* _Your task_
Here is a block of records. Copy every line in it that includes "button".
═══ Records for the exercise
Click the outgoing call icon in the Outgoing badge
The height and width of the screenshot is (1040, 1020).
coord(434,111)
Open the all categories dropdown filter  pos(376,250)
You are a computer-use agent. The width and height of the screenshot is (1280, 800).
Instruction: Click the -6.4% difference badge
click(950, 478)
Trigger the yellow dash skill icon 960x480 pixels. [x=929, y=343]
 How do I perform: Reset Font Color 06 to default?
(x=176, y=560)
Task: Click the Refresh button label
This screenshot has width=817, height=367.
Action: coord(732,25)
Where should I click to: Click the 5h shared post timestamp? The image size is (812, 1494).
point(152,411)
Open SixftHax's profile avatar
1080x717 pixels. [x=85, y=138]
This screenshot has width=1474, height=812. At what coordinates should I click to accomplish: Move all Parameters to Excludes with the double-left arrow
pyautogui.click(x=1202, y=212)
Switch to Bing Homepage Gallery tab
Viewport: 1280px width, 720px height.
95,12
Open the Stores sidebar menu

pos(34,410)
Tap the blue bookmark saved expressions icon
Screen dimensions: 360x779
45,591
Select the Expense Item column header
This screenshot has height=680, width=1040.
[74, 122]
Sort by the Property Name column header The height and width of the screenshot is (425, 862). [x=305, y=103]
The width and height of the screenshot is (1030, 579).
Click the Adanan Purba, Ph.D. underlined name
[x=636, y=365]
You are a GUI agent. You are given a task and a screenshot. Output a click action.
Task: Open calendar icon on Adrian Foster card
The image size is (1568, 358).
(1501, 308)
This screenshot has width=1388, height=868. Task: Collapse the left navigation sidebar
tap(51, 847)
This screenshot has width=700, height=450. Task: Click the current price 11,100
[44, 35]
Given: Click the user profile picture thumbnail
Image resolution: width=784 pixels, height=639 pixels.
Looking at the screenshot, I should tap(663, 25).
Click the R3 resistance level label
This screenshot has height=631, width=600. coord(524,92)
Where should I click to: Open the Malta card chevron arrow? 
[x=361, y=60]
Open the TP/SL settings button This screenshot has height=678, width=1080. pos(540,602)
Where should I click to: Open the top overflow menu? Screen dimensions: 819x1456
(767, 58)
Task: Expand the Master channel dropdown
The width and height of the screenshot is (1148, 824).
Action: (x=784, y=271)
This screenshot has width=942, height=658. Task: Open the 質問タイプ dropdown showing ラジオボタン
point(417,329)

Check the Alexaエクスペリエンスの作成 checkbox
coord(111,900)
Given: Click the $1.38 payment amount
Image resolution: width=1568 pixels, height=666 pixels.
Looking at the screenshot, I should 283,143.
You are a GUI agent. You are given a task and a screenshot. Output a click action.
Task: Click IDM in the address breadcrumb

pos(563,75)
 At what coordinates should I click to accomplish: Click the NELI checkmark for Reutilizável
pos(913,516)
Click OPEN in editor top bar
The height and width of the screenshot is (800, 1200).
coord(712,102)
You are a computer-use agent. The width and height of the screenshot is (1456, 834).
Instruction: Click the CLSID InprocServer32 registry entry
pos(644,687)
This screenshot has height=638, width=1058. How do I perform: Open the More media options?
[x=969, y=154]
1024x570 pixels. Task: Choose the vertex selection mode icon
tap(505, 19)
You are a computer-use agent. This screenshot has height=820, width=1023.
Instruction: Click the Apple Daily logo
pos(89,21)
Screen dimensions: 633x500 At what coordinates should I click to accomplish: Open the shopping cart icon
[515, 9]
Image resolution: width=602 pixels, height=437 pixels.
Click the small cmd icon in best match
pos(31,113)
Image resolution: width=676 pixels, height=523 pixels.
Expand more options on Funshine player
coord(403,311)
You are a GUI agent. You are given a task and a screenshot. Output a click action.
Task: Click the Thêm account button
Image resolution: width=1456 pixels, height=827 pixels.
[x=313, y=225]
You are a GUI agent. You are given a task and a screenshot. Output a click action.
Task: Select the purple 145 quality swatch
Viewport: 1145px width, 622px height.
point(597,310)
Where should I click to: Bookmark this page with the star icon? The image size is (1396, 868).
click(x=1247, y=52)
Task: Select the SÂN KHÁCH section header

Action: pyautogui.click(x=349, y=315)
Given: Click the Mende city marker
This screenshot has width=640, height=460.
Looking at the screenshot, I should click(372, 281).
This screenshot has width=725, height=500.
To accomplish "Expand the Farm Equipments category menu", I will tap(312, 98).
══════
* _Reply_
Task: Click the Refresh button label
Open the TP/SL settings button This screenshot has height=678, width=1080. pos(540,602)
Task: Click the Thêm account button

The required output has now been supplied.